Besides cringing, I wonder if the stats really prove anything about the future. For instance, we might say that we expect Delmon Young to be a .280-.290 hitter this year because he hit .284 last year. Or that Michael Cuddyer will have a -25 UZR because it was -26.5 last year. Both seem like reasonable expectations. But are those stats truly predictive? Let's find out:
I pulled all players that qualified for a batting title from 2006 through 2009, and if they qualified in two consecutive years, I matched up their stats in a bunch of basic and advanced hitting statistics. Then I ran a statistical test that shows how predictive they are. It ranks each statistic from 1 to 100. 100 means that you can perfectly predict the following year based on the previous year. 1 means that the following year is totally random compared to the previous year.
I also did this for the UZR and UZR/150 fielding metrics, but for them I used a benchmark of 850 innings played at a position. Why 850? Because it came to about the same number of players that qualified for the batting title each year.
Here are the results:
There are some surprises for me in there:
- I'm surprise that batting average is fairly low. It ranks about the same as FIP does to ERA when we studied that a few months ago. That's also about the same for the correlation between Opening Day payroll and number of wins a team has.

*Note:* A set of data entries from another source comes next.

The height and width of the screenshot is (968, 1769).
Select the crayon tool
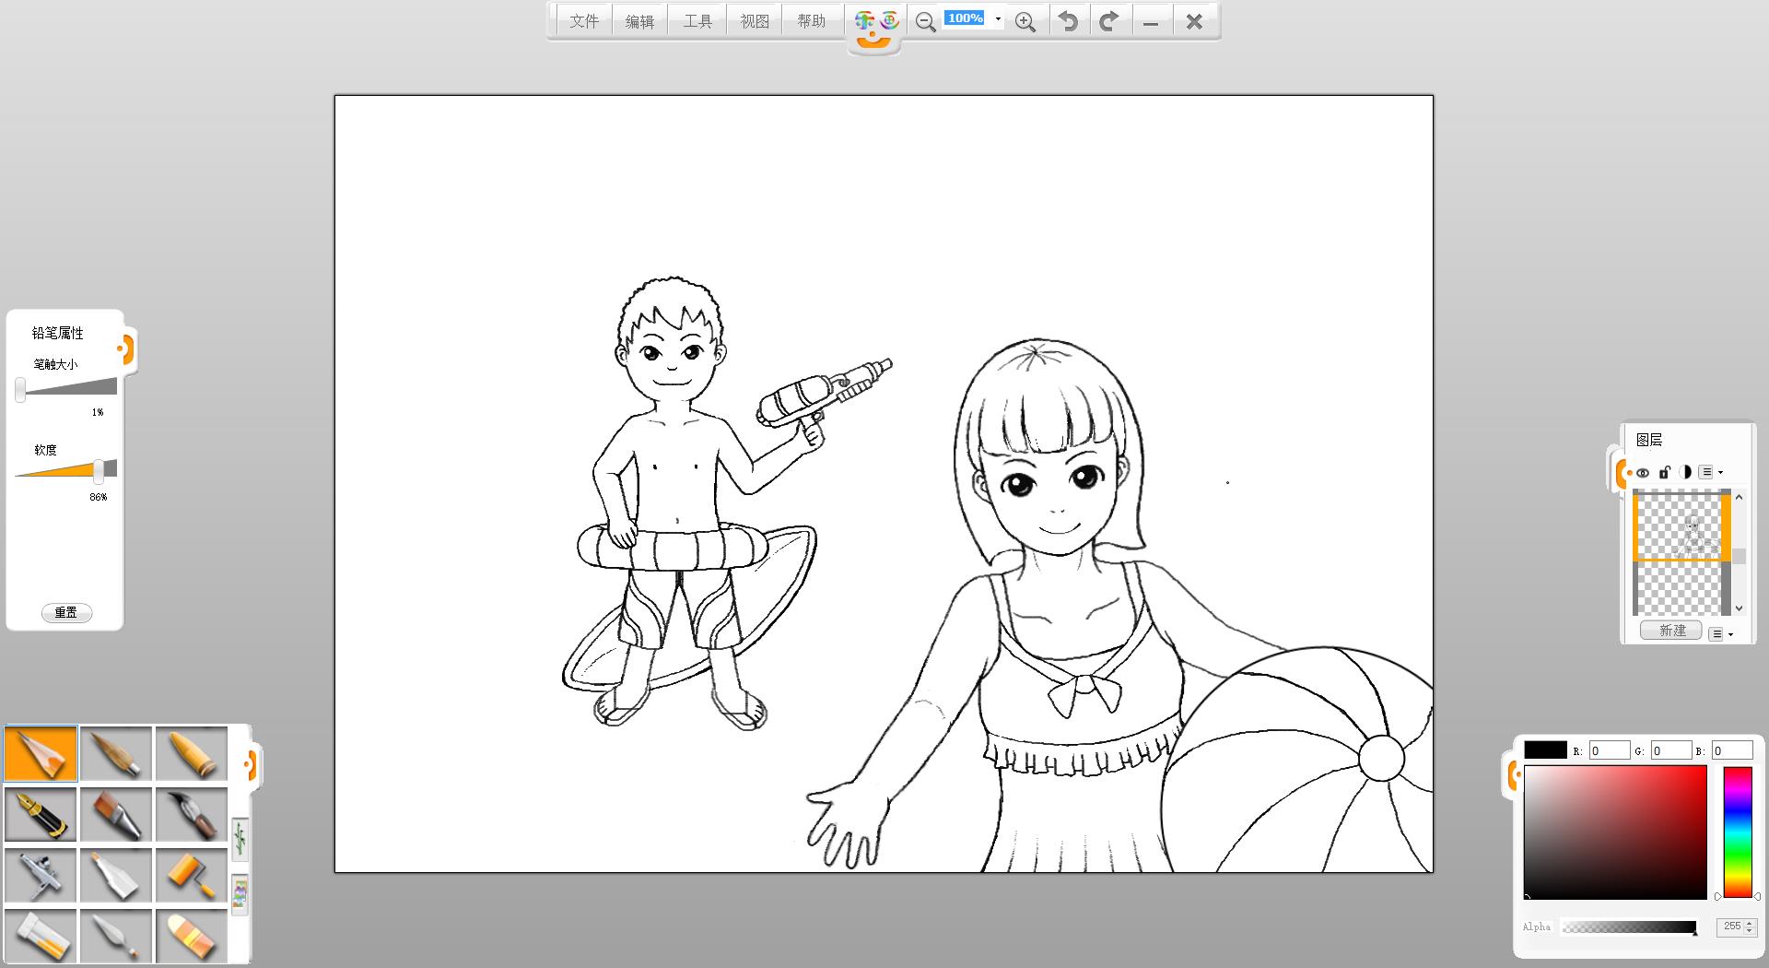tap(192, 753)
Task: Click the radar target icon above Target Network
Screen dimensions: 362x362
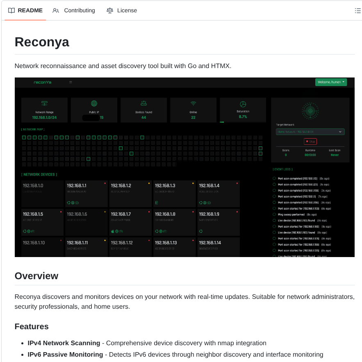Action: click(310, 111)
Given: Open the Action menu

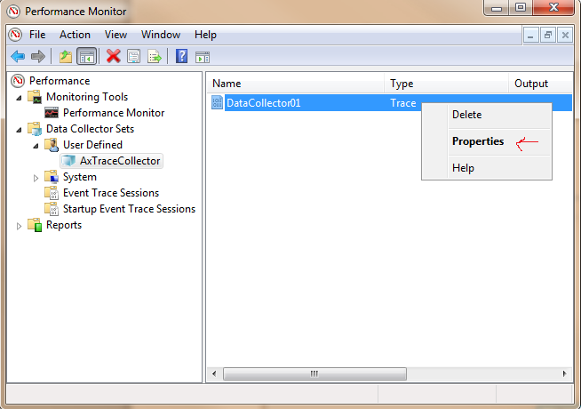Looking at the screenshot, I should click(75, 35).
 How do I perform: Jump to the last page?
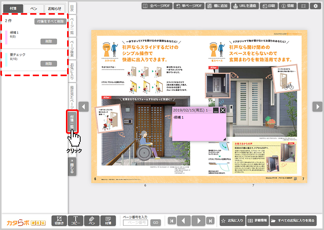[x=210, y=221]
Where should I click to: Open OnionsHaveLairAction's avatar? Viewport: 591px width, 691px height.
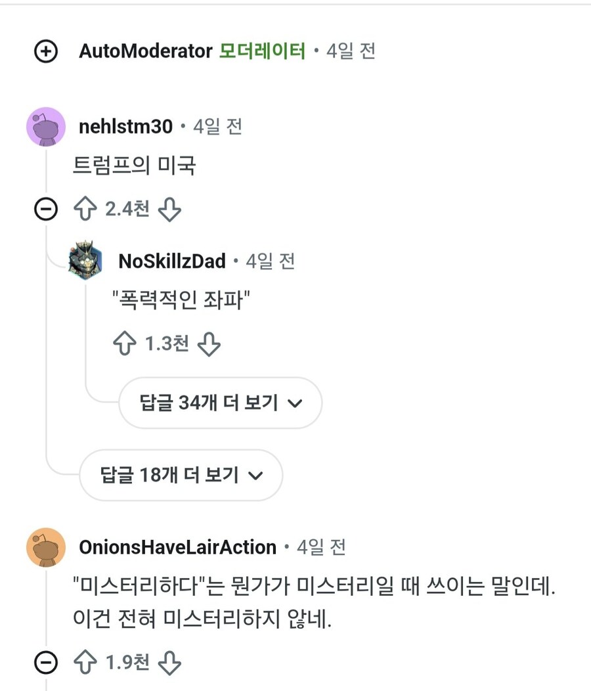46,547
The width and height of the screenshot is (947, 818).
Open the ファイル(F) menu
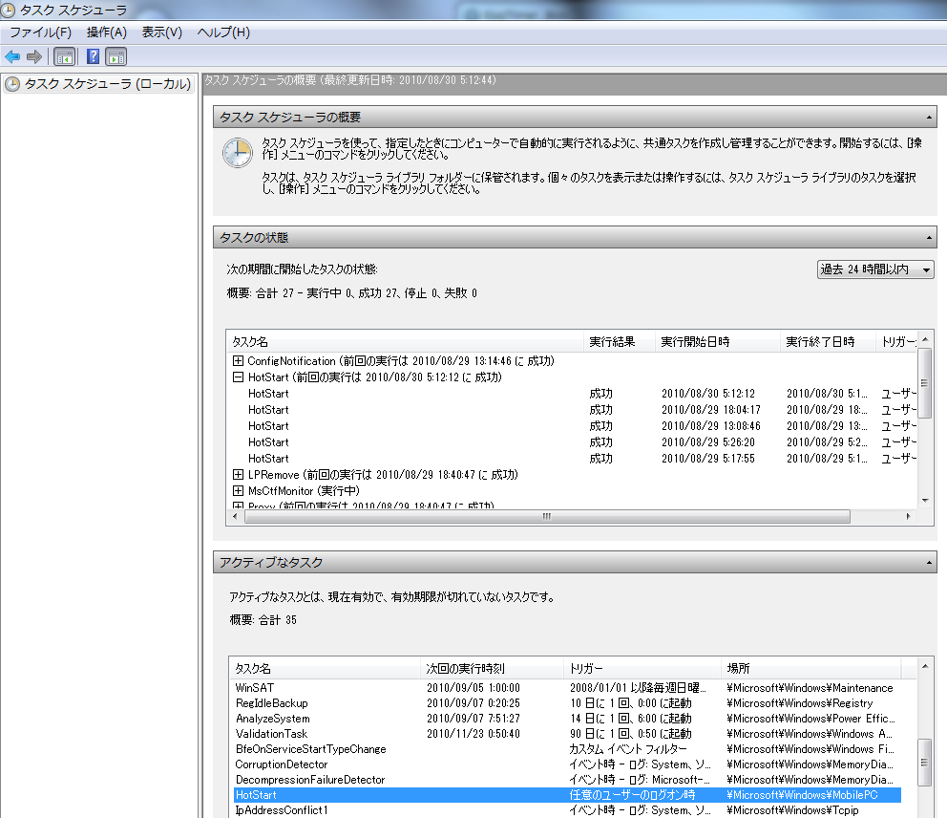[x=40, y=32]
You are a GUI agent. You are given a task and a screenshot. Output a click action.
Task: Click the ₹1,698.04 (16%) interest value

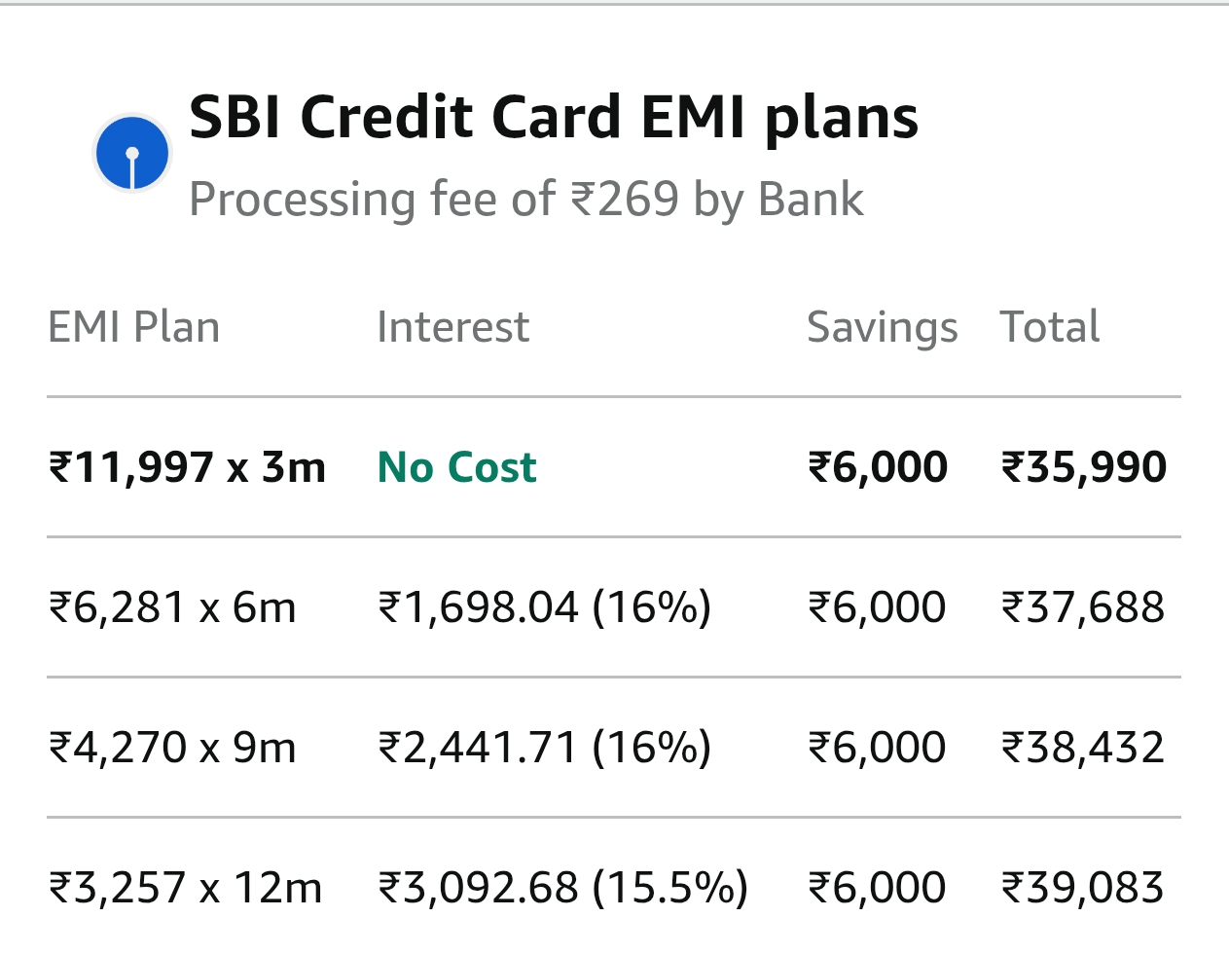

- I'm surprised that OBP, SLG and OPS are lower than something like HR and RBI. Note to self: when someone says "He's a 20 HR, 85 RBI guy," don't start talking about his OPS.
- I'm surprised that stats like BB% and K% are so far up at the top of that list. Those are stats that we talk about players improving as they develop plate discipline. It sure doesn't look like that varies very much.
- I'm surprised that BABIP is so low. I've always heard it is fairly consistent and can be counted on to rebound. This doesn't support that at all.
- I'm pleasantly surprised that UZR and UZR/150 aren't at the very bottom of the list. I still have some concerns over its limitation and feel it is often misused, but at least it's somewhat consistent.